_What you need to do_
Reproduce the entries from the line containing "The height and width of the screenshot is (528, 394)." through the end of the entries, inclusive, replacing every "icon" with "glyph" and leaving everything else unchanged.

_Given records_
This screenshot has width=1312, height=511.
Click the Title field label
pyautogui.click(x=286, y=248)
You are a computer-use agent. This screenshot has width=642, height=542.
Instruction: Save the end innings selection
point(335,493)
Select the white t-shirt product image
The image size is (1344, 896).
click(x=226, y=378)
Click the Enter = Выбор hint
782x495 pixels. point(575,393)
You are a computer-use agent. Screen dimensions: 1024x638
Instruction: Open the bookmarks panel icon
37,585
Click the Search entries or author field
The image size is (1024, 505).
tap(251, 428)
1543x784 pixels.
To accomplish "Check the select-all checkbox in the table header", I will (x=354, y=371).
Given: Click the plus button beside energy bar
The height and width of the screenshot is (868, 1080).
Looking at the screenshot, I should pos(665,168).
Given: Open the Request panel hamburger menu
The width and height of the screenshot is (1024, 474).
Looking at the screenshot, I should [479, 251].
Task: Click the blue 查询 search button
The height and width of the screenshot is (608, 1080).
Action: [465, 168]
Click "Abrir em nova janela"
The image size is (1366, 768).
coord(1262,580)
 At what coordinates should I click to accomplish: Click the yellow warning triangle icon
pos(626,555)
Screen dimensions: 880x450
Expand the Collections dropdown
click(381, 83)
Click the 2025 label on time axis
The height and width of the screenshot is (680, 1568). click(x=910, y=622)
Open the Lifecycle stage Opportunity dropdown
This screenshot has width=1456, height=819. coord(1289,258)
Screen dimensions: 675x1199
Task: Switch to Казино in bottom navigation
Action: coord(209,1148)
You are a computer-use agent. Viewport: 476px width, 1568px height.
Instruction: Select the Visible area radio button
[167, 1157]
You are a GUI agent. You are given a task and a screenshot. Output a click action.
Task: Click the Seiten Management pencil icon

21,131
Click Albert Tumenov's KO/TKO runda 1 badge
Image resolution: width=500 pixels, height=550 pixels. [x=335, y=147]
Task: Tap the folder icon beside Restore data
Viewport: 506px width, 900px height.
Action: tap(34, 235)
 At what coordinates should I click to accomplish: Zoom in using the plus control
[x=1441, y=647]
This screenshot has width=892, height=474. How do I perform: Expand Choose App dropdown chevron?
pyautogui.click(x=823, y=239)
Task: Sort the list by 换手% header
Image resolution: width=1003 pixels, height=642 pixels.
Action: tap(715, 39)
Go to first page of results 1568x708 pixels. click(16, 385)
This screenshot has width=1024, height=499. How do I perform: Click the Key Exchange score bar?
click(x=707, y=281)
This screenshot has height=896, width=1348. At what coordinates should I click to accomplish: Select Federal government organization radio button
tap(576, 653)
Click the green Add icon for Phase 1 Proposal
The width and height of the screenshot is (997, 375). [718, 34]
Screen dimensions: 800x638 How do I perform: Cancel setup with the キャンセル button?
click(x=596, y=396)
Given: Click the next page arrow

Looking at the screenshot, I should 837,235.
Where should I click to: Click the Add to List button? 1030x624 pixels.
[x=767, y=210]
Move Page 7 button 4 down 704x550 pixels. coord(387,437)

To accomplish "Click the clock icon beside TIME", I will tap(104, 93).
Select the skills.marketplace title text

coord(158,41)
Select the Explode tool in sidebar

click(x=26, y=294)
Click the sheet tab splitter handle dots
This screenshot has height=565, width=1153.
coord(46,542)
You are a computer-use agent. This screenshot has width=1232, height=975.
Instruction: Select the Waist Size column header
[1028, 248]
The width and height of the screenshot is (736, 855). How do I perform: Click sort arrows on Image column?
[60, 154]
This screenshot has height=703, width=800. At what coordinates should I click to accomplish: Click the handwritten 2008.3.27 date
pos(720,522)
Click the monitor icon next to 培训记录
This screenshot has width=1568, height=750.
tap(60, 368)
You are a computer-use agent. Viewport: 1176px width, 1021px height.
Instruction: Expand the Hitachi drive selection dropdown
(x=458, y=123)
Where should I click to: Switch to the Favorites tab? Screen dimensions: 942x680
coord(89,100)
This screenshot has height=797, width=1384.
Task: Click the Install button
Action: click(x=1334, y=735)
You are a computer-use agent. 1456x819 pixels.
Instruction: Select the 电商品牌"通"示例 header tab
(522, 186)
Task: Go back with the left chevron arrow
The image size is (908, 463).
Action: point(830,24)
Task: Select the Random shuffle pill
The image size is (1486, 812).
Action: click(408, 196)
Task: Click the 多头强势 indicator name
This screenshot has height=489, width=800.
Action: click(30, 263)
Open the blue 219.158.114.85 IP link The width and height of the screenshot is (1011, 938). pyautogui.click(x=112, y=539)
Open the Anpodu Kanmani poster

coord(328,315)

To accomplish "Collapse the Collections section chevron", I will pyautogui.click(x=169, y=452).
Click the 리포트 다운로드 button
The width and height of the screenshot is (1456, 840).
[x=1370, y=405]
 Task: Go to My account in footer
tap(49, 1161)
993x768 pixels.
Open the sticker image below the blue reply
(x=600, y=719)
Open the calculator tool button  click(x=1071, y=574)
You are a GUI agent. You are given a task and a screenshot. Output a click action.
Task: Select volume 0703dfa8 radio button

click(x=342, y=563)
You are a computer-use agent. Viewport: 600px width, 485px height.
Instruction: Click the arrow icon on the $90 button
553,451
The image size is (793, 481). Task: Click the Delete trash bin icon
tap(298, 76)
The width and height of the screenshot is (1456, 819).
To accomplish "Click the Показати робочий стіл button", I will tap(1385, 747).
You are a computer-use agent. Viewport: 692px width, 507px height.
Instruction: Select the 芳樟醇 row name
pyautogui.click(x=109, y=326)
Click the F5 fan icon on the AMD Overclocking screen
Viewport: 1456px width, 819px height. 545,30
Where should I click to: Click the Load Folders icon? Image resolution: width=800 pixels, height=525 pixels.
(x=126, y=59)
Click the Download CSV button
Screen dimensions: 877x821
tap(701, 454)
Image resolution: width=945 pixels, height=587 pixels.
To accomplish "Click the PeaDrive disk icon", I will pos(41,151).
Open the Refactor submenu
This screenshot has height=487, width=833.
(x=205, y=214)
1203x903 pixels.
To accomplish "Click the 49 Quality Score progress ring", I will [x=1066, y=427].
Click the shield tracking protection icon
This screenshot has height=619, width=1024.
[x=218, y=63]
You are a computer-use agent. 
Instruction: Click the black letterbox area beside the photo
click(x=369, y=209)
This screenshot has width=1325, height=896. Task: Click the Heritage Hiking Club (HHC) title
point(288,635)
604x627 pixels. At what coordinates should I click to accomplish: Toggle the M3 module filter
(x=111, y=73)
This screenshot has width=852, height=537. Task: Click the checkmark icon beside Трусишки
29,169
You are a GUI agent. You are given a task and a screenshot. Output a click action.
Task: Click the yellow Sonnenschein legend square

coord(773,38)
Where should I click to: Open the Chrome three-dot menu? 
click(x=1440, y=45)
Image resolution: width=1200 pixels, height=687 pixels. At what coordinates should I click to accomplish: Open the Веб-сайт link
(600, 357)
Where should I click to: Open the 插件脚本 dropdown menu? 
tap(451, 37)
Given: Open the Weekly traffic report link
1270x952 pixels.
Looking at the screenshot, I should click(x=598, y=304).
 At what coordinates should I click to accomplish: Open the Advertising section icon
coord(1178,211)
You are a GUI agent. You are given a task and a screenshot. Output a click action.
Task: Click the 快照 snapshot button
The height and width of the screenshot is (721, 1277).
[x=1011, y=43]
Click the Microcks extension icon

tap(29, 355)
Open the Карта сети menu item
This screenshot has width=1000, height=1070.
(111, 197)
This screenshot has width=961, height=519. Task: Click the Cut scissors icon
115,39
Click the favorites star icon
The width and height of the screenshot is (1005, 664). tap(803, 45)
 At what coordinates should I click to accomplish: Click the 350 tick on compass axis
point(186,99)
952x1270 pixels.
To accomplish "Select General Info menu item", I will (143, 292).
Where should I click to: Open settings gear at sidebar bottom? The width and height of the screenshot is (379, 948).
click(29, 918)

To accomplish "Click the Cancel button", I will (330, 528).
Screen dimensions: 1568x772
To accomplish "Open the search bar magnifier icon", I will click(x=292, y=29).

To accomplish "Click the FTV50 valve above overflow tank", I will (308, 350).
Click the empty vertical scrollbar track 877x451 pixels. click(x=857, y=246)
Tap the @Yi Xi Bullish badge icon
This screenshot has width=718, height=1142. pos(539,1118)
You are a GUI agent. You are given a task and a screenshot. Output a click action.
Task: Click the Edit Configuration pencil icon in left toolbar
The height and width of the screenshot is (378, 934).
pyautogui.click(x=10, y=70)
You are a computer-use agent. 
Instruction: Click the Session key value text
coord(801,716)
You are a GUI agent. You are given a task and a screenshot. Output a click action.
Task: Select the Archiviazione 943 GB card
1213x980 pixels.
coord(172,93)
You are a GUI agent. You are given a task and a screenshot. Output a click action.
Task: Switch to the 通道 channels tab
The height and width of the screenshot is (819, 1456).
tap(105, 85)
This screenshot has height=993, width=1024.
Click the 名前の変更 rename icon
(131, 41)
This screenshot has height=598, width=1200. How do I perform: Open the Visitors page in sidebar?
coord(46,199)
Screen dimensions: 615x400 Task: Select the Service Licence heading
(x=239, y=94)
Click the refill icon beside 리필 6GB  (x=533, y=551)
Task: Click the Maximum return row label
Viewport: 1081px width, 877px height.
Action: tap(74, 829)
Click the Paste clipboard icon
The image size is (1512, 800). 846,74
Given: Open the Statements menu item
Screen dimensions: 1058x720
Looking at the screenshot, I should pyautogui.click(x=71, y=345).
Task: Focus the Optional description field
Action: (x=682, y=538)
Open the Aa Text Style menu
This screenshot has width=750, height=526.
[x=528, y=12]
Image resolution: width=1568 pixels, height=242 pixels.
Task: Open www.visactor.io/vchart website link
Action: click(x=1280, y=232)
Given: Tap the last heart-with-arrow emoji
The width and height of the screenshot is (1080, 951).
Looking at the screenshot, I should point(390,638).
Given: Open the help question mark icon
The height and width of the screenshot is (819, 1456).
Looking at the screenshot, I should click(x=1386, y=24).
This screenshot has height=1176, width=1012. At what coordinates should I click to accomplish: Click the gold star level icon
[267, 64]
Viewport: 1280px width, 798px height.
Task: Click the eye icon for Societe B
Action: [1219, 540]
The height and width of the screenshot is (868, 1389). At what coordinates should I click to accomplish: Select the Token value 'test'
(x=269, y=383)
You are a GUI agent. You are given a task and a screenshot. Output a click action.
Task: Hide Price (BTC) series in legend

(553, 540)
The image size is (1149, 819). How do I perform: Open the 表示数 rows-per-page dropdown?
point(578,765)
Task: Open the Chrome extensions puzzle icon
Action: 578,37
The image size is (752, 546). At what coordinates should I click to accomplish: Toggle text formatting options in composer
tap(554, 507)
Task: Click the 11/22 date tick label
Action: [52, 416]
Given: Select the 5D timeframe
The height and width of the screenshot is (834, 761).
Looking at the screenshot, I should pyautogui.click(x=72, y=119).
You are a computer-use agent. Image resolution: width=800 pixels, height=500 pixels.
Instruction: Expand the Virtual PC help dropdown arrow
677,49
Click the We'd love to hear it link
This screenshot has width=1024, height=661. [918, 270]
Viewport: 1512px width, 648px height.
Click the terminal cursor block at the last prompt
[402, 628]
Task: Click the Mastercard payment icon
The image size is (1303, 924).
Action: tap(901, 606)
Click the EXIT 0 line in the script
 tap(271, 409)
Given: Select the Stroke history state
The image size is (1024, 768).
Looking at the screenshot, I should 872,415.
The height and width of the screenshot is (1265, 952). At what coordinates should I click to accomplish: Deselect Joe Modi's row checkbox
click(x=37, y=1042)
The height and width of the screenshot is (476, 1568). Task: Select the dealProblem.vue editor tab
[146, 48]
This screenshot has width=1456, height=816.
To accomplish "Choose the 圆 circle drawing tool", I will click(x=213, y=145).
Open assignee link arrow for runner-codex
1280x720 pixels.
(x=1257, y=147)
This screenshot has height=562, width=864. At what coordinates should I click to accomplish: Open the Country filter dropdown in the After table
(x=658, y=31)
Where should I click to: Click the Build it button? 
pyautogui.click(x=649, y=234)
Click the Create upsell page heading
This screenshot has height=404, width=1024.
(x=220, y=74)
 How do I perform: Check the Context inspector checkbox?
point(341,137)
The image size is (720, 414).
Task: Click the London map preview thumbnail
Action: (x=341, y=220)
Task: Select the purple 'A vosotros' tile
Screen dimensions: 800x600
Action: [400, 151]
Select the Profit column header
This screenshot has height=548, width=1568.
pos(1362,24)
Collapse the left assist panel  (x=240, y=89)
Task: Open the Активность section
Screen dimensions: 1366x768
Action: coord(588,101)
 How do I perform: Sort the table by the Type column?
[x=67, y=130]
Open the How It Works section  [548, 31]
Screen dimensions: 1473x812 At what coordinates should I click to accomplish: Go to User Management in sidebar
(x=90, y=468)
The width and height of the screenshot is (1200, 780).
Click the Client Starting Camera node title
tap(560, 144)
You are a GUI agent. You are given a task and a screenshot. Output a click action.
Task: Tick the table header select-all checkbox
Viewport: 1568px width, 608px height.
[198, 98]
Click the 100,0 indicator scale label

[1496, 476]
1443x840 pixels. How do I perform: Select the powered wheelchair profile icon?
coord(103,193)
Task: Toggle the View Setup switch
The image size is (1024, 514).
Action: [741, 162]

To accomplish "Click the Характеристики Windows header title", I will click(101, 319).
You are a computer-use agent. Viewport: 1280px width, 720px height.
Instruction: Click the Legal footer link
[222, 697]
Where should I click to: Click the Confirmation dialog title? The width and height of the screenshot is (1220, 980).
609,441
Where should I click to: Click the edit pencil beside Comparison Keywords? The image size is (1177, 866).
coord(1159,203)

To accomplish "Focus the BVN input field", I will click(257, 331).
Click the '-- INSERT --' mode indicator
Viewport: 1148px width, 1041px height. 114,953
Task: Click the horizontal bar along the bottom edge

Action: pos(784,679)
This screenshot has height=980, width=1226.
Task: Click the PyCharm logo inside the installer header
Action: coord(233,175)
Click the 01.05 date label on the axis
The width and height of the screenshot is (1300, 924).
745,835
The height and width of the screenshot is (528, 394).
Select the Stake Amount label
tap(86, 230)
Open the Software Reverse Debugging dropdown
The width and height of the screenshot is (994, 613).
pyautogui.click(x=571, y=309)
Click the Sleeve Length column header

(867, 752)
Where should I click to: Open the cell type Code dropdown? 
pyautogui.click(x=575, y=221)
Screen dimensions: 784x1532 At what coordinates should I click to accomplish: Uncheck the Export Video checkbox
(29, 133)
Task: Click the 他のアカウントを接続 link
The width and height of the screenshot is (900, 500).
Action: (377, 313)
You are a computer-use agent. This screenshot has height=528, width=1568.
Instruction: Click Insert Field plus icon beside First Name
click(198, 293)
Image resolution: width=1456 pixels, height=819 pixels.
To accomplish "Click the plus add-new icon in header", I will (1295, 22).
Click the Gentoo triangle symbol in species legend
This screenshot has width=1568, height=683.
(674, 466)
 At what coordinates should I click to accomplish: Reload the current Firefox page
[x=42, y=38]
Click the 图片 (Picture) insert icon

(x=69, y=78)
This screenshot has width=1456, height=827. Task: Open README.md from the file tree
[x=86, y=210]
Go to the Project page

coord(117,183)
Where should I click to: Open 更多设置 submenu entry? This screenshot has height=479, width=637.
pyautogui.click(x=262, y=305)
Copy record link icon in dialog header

_Final result_
The height and width of the screenshot is (528, 394).
Select the Stake Amount label
tap(86, 230)
Open the Software Reverse Debugging dropdown
The width and height of the screenshot is (994, 613).
pyautogui.click(x=571, y=309)
Click the Sleeve Length column header

(867, 752)
Where should I click to: Open the cell type Code dropdown? 
pyautogui.click(x=575, y=221)
Screen dimensions: 784x1532 At what coordinates should I click to accomplish: Uncheck the Export Video checkbox
(29, 133)
Task: Click the 他のアカウントを接続 link
The width and height of the screenshot is (900, 500).
Action: (377, 313)
You are a computer-use agent. This screenshot has height=528, width=1568.
Instruction: Click Insert Field plus glyph beside First Name
click(198, 293)
Image resolution: width=1456 pixels, height=819 pixels.
To accomplish "Click the plus add-new glyph in header", I will (1295, 22).
Click the Gentoo triangle symbol in species legend
This screenshot has width=1568, height=683.
(674, 466)
 At what coordinates should I click to accomplish: Reload the current Firefox page
[x=42, y=38]
Click the 图片 (Picture) insert glyph

(x=69, y=78)
This screenshot has width=1456, height=827. Task: Open README.md from the file tree
[x=86, y=210]
Go to the Project page

coord(117,183)
Where should I click to: Open 更多设置 submenu entry? This screenshot has height=479, width=637.
pyautogui.click(x=262, y=305)
Copy record link glyph in dialog header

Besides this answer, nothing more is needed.